Yes, it may sound like a mythical Xanadu.

But I’m here to tell you it’s real and within your reach.

Perhaps not overnight, but . . .

When your life revolves around your identity and work as an artist, you are on the trajectory to arrive at that Xanadu.

I have a way to take you an important early step on that trajectory.

Claim Your Artistic License: Give yourself permission for a lifetime commitment to art

I developed a class for all writers and artists who know that, for them, 15 minutes a day doesn’t cut it anymore.

You get instant access to Claim Your Artistic License when you sign up for my mailing list, so make sure you get on it!

P.S. The term “art-committed life” was coined by author and creativity coach Eric Maisel in his book Creativity for Life:

[An art-committed life] means that a person can spend a lifetime creating in a particular domain to which she decides to devote herself.

You want to be creative in a particular area because you feel love there, because you want to express yourself there, and perhaps because you consider it your most important meaning-making avenue.

I’m indebted to Dr. Maisel for putting words to the kind of life I’ve always wanted.

2011

{ 4 comments… add one }

  • Abby Kerr March 14, 2011, 8:43 pm

    Alison —

    I’m so excited for Wednesday’s teleclass and will be there with bells on. Thanks for offering it!

  • N April 3, 2013, 6:10 am

    I am crying too much to write but will write later. Its like I finally heard a voice in a pitch black soundless room. Somebody sees. Somebody knows. I am not lazy or crazy.

    Well, (sniffing back tears and giggling a little) not lazy, because you do have to be crazy to be an artist.

  • Joseph August 2, 2016, 9:35 pm

    I sometimes get walking depression, definitely. But what if my situation is actually sort of the opposite? What if I’m depressed BECAUSE I’m a writer? Writing is so alienating and isolating for a variety of reasons. There’s the amount of time you have to spend alone, of course. But there’s also the fact that so few people read these days, there’s no real literary culture. So the more time you spend writing and focusing on literature, the less time you spend focusing on things that could help you relate to people – music, TV, movies, etc. Add a full time job and then you have basically NO time to do these things. I suppose the answer would be to reach out to other writers or go somewhere that has a literary scene (like NYC) but I’m skeptical of that. It seems like even if you do meet other writers, the chances that they’ll understand what you’re going for, have the same influences and same cultural reference points, is rather slim. So what should I do? Do I give up my dream, the thing that gives my life meaning? (Or at least, I think it does.)

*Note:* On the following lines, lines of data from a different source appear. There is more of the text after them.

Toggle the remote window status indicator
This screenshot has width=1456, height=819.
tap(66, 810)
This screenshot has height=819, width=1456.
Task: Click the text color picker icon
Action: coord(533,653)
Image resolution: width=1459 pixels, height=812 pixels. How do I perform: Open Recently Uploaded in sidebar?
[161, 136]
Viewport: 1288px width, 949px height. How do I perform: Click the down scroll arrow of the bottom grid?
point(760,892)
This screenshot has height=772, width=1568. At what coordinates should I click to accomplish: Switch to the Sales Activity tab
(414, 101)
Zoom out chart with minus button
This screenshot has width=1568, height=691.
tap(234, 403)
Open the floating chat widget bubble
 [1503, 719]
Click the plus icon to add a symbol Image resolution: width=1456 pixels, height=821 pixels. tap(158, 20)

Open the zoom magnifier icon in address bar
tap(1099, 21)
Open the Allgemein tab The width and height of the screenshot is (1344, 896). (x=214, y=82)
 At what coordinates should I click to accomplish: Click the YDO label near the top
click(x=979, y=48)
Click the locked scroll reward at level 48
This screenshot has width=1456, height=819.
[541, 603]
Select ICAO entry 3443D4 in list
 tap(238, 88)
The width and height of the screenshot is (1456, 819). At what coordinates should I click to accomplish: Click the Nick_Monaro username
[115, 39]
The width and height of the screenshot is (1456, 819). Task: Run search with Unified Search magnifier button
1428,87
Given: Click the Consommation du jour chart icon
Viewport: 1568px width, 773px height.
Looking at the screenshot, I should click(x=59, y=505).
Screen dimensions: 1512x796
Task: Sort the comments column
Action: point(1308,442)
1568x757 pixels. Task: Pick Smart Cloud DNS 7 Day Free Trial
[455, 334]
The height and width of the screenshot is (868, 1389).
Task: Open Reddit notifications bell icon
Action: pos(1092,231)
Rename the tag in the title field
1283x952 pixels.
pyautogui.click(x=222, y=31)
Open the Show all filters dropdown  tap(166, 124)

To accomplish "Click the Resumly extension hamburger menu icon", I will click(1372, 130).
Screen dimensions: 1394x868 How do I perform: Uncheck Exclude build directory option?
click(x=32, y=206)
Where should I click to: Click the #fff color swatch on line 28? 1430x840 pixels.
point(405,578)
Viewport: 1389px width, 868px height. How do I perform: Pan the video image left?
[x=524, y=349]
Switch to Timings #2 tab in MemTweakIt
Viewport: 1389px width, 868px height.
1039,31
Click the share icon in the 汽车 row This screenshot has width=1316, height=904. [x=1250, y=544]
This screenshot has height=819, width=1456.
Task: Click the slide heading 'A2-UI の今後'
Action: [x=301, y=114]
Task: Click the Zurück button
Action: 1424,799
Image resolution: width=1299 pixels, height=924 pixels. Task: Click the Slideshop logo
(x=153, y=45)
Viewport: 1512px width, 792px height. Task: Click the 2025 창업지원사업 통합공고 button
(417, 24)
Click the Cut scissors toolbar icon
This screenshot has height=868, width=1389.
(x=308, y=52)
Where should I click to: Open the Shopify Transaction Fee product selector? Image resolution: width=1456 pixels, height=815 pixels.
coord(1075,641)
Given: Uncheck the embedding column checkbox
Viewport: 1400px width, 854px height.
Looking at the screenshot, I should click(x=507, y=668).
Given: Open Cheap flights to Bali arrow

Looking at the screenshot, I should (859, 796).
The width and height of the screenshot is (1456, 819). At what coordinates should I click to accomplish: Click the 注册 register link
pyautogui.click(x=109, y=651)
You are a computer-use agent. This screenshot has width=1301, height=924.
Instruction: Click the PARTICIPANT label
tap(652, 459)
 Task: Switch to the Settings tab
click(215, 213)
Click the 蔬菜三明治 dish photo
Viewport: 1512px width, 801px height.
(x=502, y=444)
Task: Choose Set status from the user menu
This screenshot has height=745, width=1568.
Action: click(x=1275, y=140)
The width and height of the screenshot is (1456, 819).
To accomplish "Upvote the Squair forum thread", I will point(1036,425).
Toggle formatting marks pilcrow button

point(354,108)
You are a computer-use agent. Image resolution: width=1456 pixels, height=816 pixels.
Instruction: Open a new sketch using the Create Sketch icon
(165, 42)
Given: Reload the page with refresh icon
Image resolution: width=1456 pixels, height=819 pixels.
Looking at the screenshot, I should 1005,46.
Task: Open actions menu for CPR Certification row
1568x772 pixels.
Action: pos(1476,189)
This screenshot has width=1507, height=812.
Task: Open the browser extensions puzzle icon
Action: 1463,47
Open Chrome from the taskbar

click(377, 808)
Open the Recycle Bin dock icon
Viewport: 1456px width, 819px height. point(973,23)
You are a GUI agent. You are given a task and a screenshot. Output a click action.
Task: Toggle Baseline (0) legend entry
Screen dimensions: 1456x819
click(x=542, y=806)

  • KJ January 10, 2019, 4:32 pm

    I can relate to walking depression. I can’t relate to a life where “Money issues don’t stand in the way.” My reality is working a soul-sucking, energy-zapping, mind-numbing near-minimum wage job with no other prospects, not middle or upper class comfort. Money does stand in the way, often and in many ways, and the life described in this post is a nice fiction I could dream of if I wanted to frustrate myself even more. If I manage to create anything at all, it is within in the framework of the reality I live with.